__Activity__: In the data below, locate the line containing "Open the cross sections documentation link" and the line containing "Task: Click the Comments speech bubble icon", then retype both and everything between them exactly. Pictures are not part of the copy.

__Listed records__:
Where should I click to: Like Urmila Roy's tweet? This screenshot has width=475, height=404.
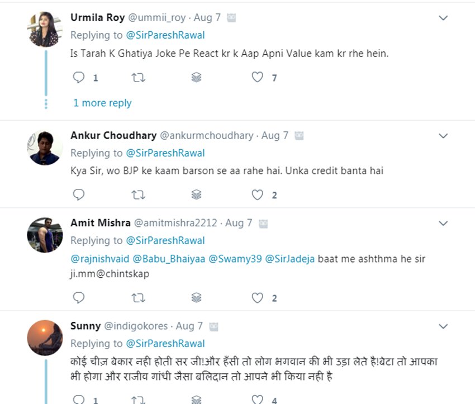click(x=257, y=78)
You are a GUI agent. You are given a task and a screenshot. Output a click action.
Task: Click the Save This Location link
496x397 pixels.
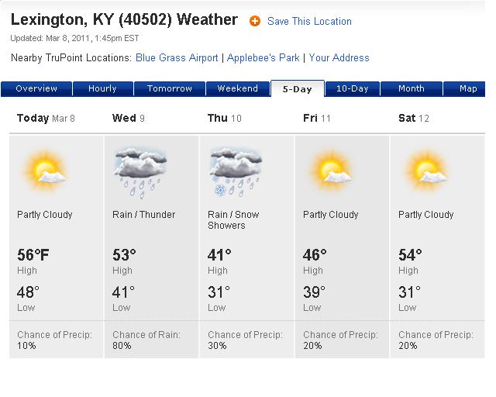(x=309, y=22)
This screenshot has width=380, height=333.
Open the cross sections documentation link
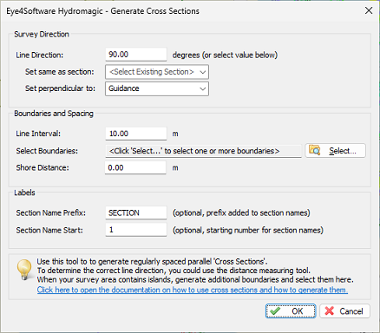[193, 290]
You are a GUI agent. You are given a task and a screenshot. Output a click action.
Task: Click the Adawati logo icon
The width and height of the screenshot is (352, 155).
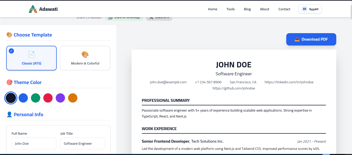point(33,9)
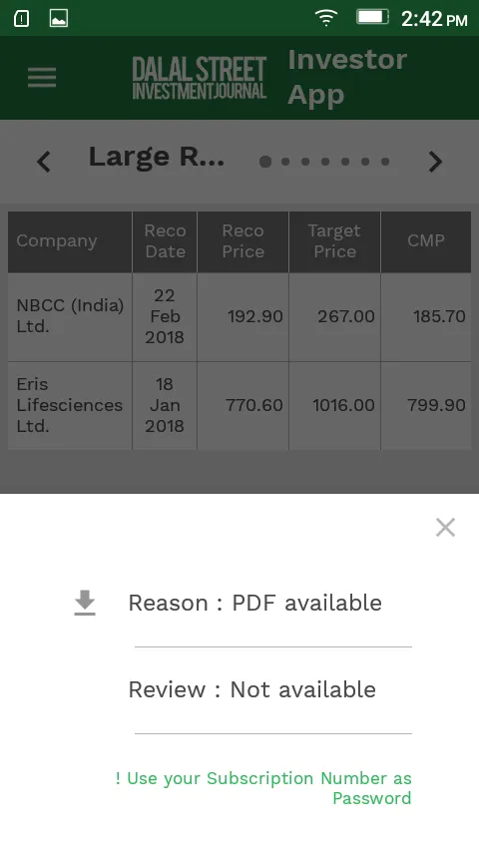
Task: Tap the Subscription Number password hint
Action: (x=263, y=788)
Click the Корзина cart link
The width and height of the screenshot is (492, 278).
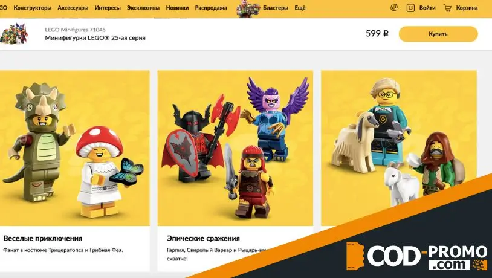[x=467, y=8]
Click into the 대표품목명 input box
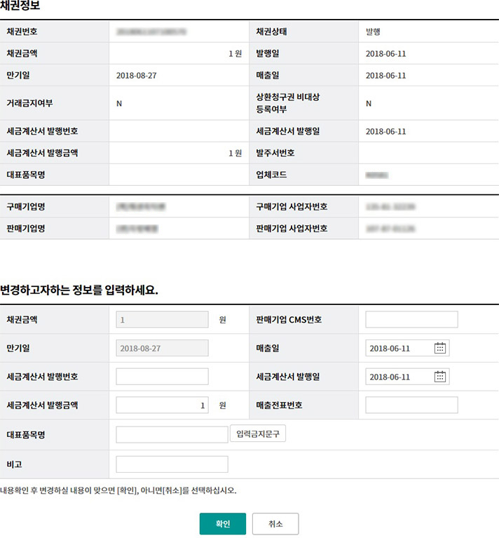 point(172,434)
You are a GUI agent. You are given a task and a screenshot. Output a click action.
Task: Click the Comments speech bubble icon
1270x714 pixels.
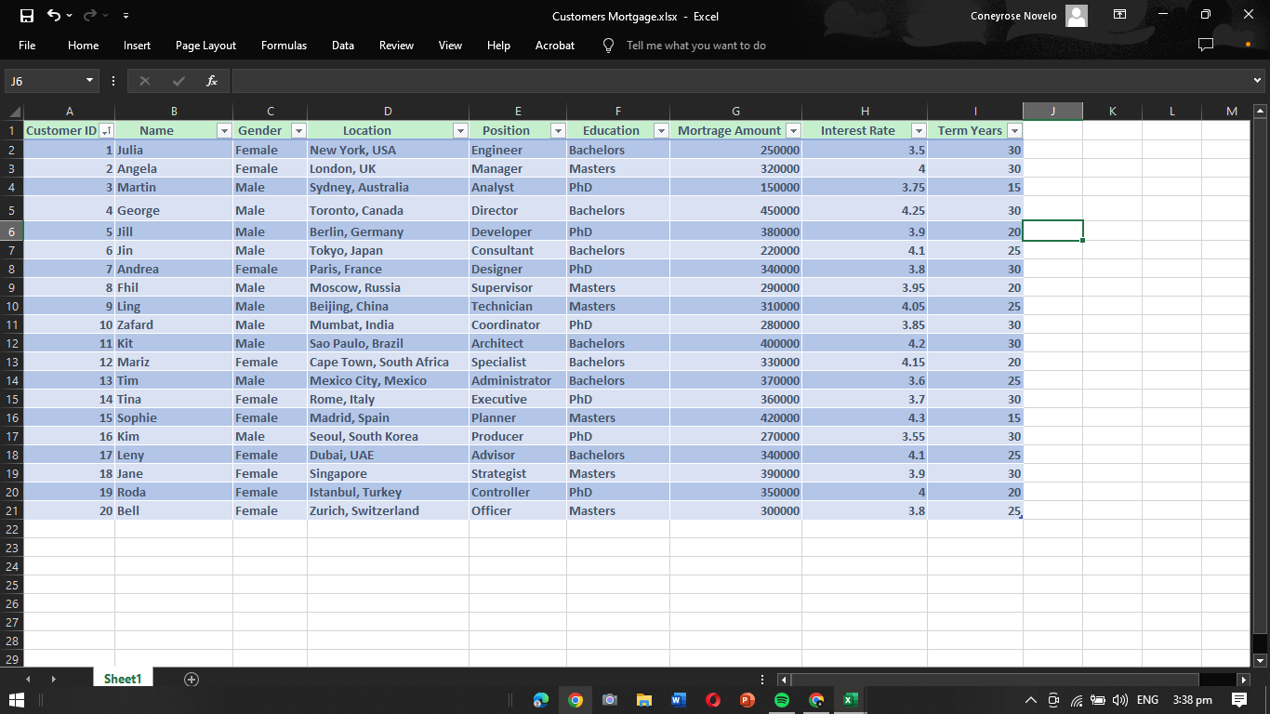(x=1206, y=45)
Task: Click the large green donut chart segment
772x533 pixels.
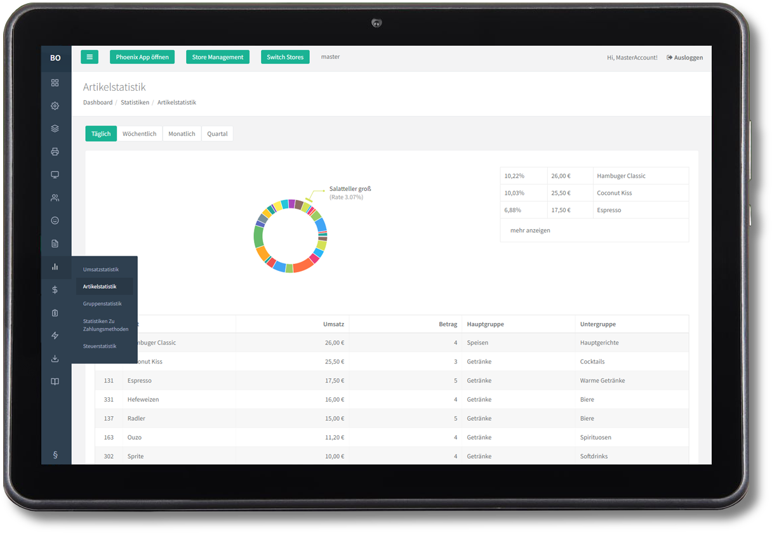Action: point(258,237)
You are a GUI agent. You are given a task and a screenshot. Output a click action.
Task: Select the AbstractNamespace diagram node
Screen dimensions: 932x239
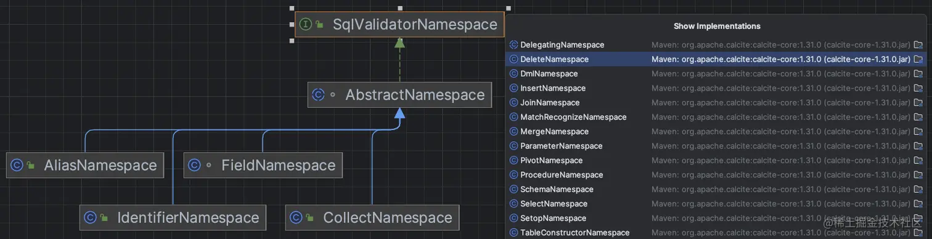(x=399, y=95)
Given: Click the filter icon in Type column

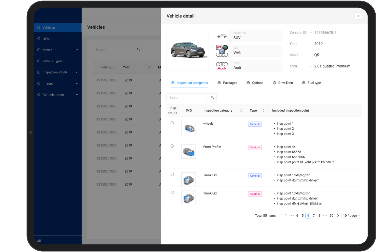Looking at the screenshot, I should coord(263,111).
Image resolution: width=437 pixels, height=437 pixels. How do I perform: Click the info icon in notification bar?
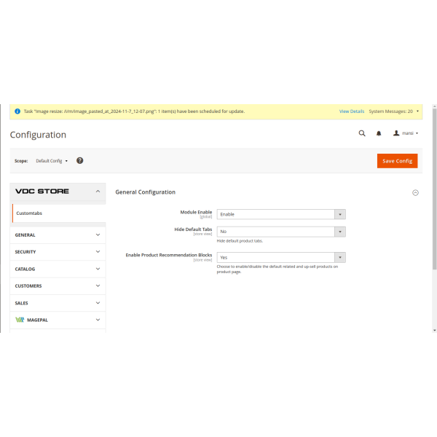(x=17, y=111)
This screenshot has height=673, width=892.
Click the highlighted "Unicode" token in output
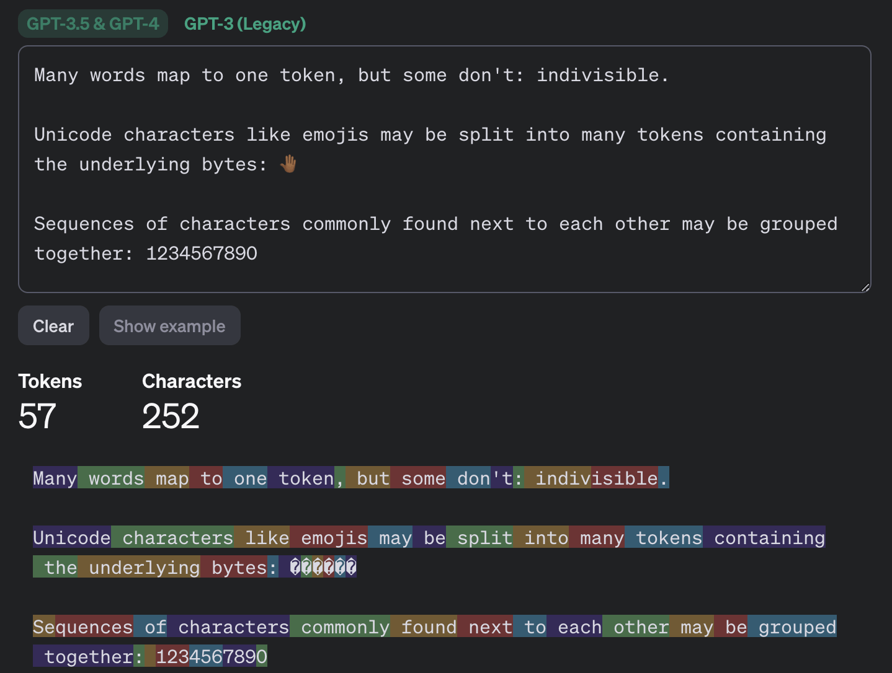point(72,538)
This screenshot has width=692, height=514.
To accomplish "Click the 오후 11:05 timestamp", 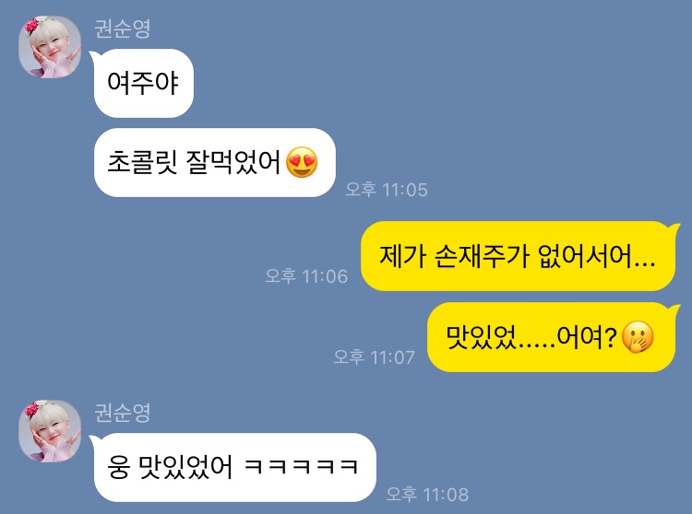I will point(387,190).
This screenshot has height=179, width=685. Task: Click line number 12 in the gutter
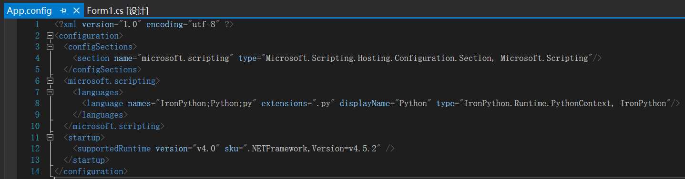click(35, 149)
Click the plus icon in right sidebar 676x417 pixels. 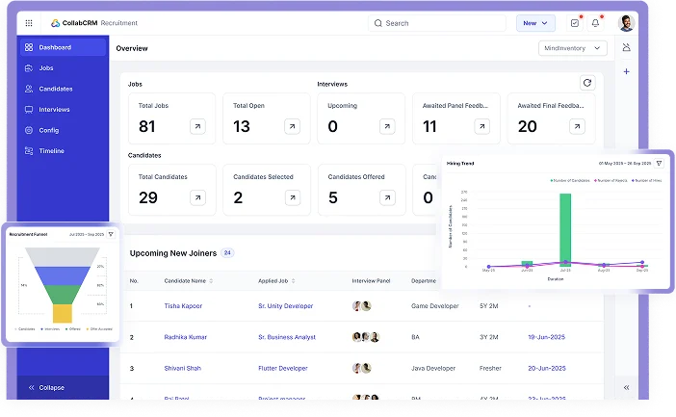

__Reply__:
Open the cross sections documentation link
[193, 290]
You are a GUI agent. You are given a task and a screenshot. Output a click action.
Task: Click the Adawati logo icon
The width and height of the screenshot is (352, 155).
point(33,9)
Task: Tap the Subscription Number password hint
Action: (x=263, y=788)
Click the Корзина cart link
The width and height of the screenshot is (492, 278).
[x=467, y=8]
Click into the 대표품목명 input box
 point(172,434)
You are a GUI agent. You are given a task and a screenshot. Output a click action.
Task: Click the Comments speech bubble icon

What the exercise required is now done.